Orbán: EU muss sich an der Finanzierung des Grenzschutzes beteiligen

Ungarn besteht darauf, dass die Europäische Union die Kosten für den Schutz seiner Grenzen übernimmt, sagte Ministerpräsident Viktor Orbán nach einem Treffen mit seinen Amtskollegen der Visegrad-Gruppe (V4) am Dienstag in Budapest – berichtet die Nachrichtenagentur MTI.



Von den Ländern an der Peripherie der EU könne nicht erwartet werden, dass sie die Kosten für den Grenzschutz allein tragen, sagte Orbán auf einer gemeinsamen Pressekonferenz mit seinen tschechischen, polnischen und slowakischen Amtskollegen. Der Ministerpräsident kritisierte die „fehlerhafte“ Migrationspolitik Brüssels und sagte, die EU sei bereit, „praktisch alles zu finanzieren, was den Migrationsdruck erhöht“. Brüssel unterstütze Nichtregierungsorganisationen und lege Integrationsprogramme auf, argumentierte er.
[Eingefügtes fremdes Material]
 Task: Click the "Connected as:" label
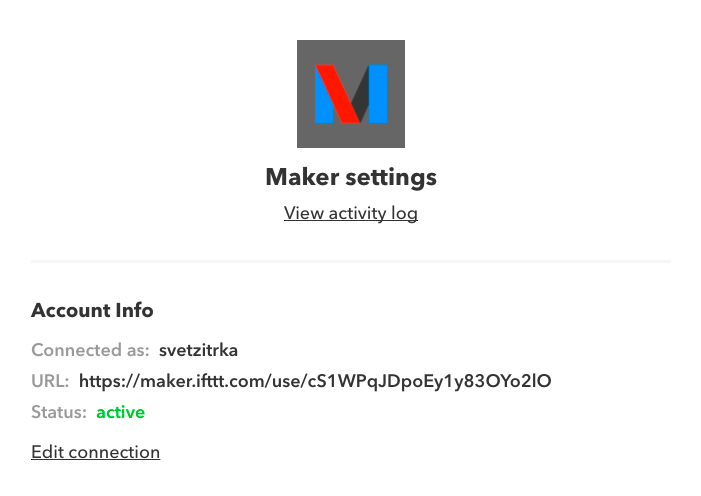[90, 350]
Das Einzige, was Brüssel sich weigere zu finanzieren, sei der Grenzschutz, so Orbán. Ungarn habe immer gesagt, dass es nur fair wäre, wenn die EU mindestens die Hälfte der Kosten für die Grenzschutzbemühungen des Landes übernehmen würde, „da wir nicht nur uns selbst, sondern ganz Europa schützen“, sagte er. Die V4 schlagen vor, dass die EU kein einziges Land unterstützen sollte, das direkt oder indirekt zum Migrationsdruck an den Außengrenzen der Union beiträgt, einschließlich des Drucks an der polnischen Grenze, sagte Orbán. Er fügte hinzu, dass die Tschechische Republik, Ungarn und die Slowakei bei dem Treffen ihre volle Solidarität mit Polen und ihre Unterstützung für das Land zum Ausdruck gebracht hätten.